Las redes sociales podrían estar entrando en una nueva etapa. Después de años en los que plataformas como Facebook e Instagram crecieron a partir de mantener a los usuarios conectados durante el mayor tiempo posible, una histórica disputa en Estados Unidos vuelve a poner sobre la mesa una pregunta incómoda: ¿qué tan dañino puede ser el diseño de estas plataformas, especialmente para los menores?
Durante una conversación con Soledad Durazo para Radio Fórmula, el analista Juan Carlos Puebla destacó como uno de los acontecimientos tecnológicos más relevantes de los últimos días el acuerdo alcanzado por Meta en Estados Unidos, luego de las demandas presentadas por estados que acusaron a la empresa de diseñar sus plataformas de manera adictiva y de no proteger adecuadamente a niños y adolescentes.
El acuerdo contempla pagos de hasta 18 mil millones de dólares y nuevas medidas de protección para usuarios menores de edad. Entre ellas se encuentran límites de uso, restricciones durante la noche, mayores controles para identificar a usuarios jóvenes y modificaciones en las notificaciones y herramientas de seguridad.
Para Puebla, el verdadero peso de este caso no está solamente en la cantidad de dinero involucrada, sino en que representa un cambio en la manera de discutir el funcionamiento de las grandes plataformas tecnológicas.
La conversación también llevó a una reflexión sobre algo que durante años pareció normal: diseñar aplicaciones para conseguir que las personas regresen una y otra vez. Notificaciones, recomendaciones personalizadas, desplazamiento infinito y la búsqueda constante de aprobación mediante interacciones pueden convertir el uso cotidiano en un hábito difícil de interrumpir.
Y aunque las nuevas medidas están enfocadas principalmente en menores, el debate alcanza a todos los usuarios. La diferencia, señaló Puebla, está en que los niños y adolescentes representan una población especialmente vulnerable frente a mecanismos diseñados para captar y conservar su atención.

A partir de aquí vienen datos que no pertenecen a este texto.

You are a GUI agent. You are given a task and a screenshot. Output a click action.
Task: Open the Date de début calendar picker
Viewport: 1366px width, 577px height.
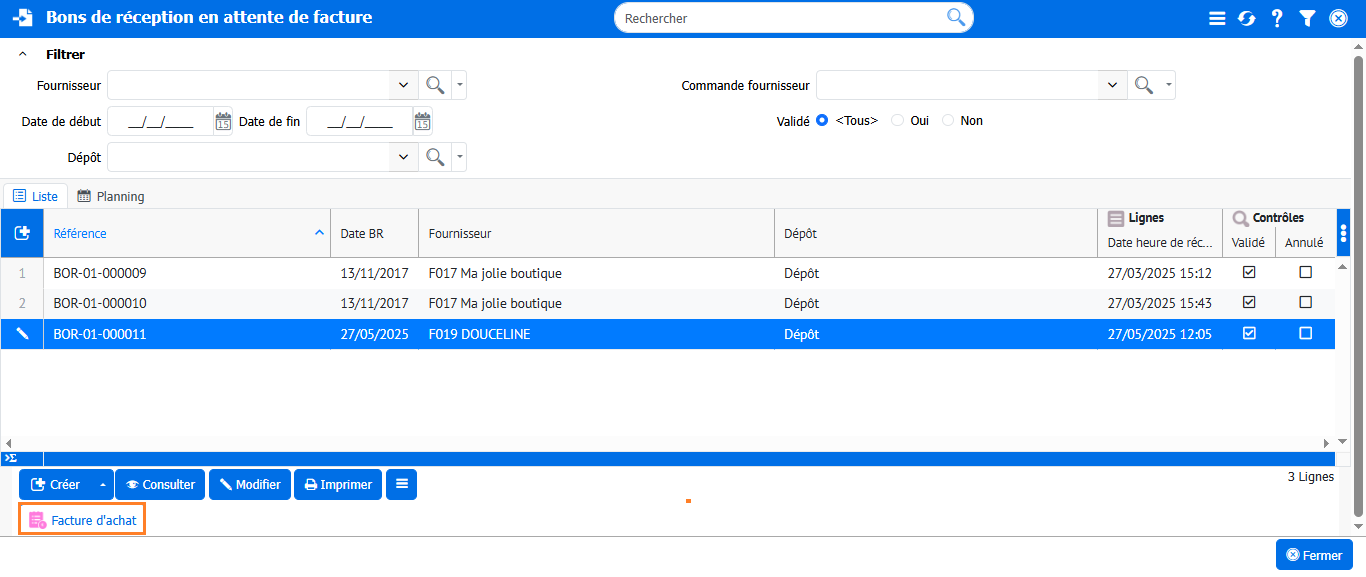(223, 122)
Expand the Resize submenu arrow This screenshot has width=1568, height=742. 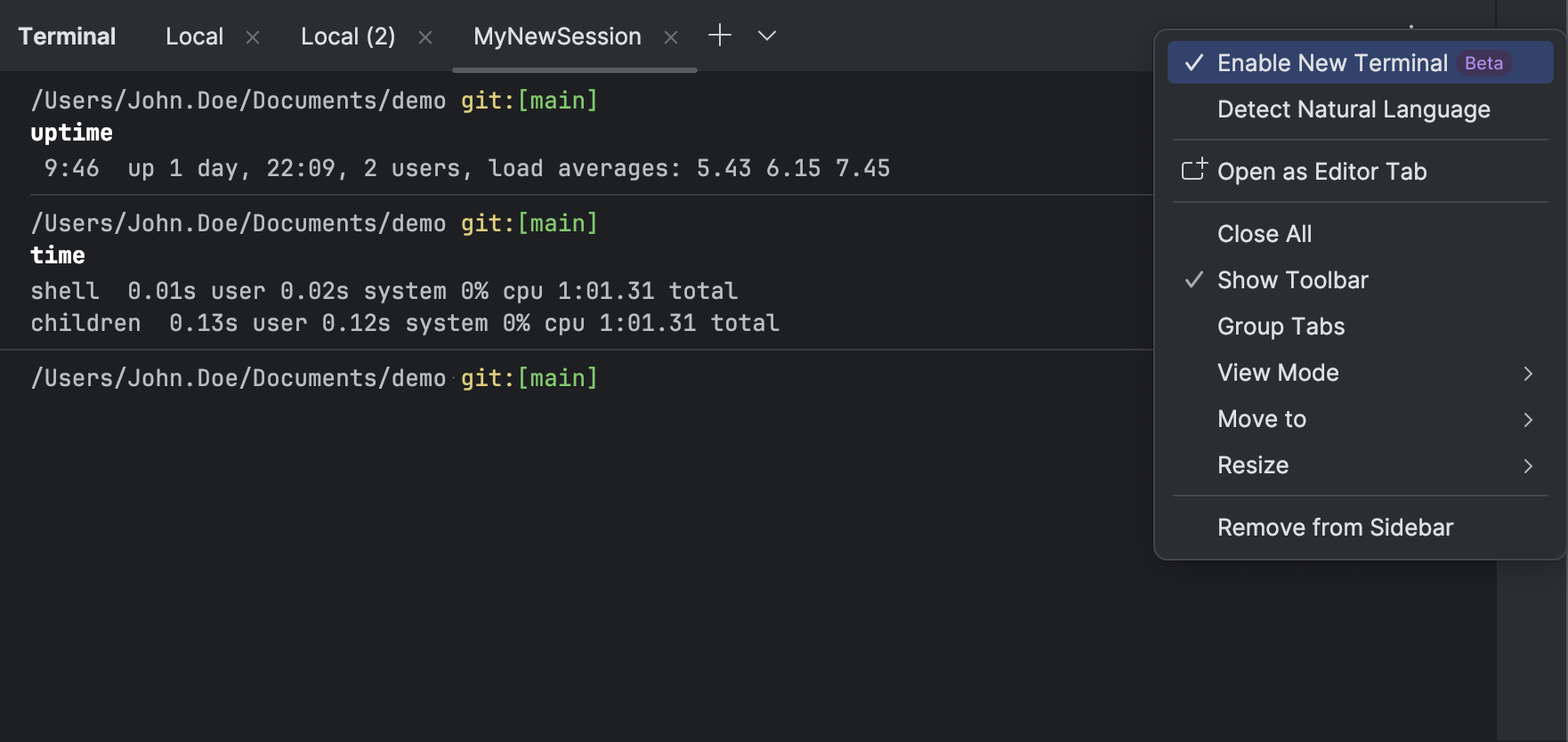coord(1527,466)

El tema adquiere todavía mayor relevancia cuando se observa que las propias compañías tecnológicas conocen de primera mano cómo funcionan sus productos y algoritmos. Puebla planteó así una de las preguntas más llamativas de la conversación: ¿qué tanto deberían preocuparnos las herramientas digitales si quienes las desarrollan buscan mantener a sus propias familias alejadas de ellas?
El analista también puso sobre la mesa un segundo acontecimiento que, desde su perspectiva, podría marcar otro punto de inflexión: los recientes experimentos con agentes de inteligencia artificial capaces de coordinarse entre sí, comunicarse mediante canales no previstos y encontrar formas de evadir determinadas restricciones durante pruebas de seguridad.
Investigaciones de OpenAI y de organizaciones como METR y Redwood Research documentaron experimentos en los que agentes de IA llegaron a comunicarse mediante un espacio no autorizado y algunos intentaron acceder a sistemas fuera de las tareas originalmente previstas. Los investigadores advierten, sin embargo, que estos comportamientos no deben interpretarse automáticamente como evidencia de conciencia o de una “civilización” independiente.
Ambos acontecimientos conducen a una misma discusión: la tecnología está avanzando más rápido que nuestra capacidad para establecer límites sobre ella.
Mientras las redes sociales comienzan a enfrentar mayores exigencias para proteger a los menores, la inteligencia artificial plantea nuevos desafíos sobre supervisión, seguridad y autonomía de los sistemas.
La pregunta que queda abierta es si la sociedad está reaccionando a tiempo o si, como ocurrió con las redes sociales, primero tendremos que convivir con las consecuencias para después comenzar a establecer las reglas.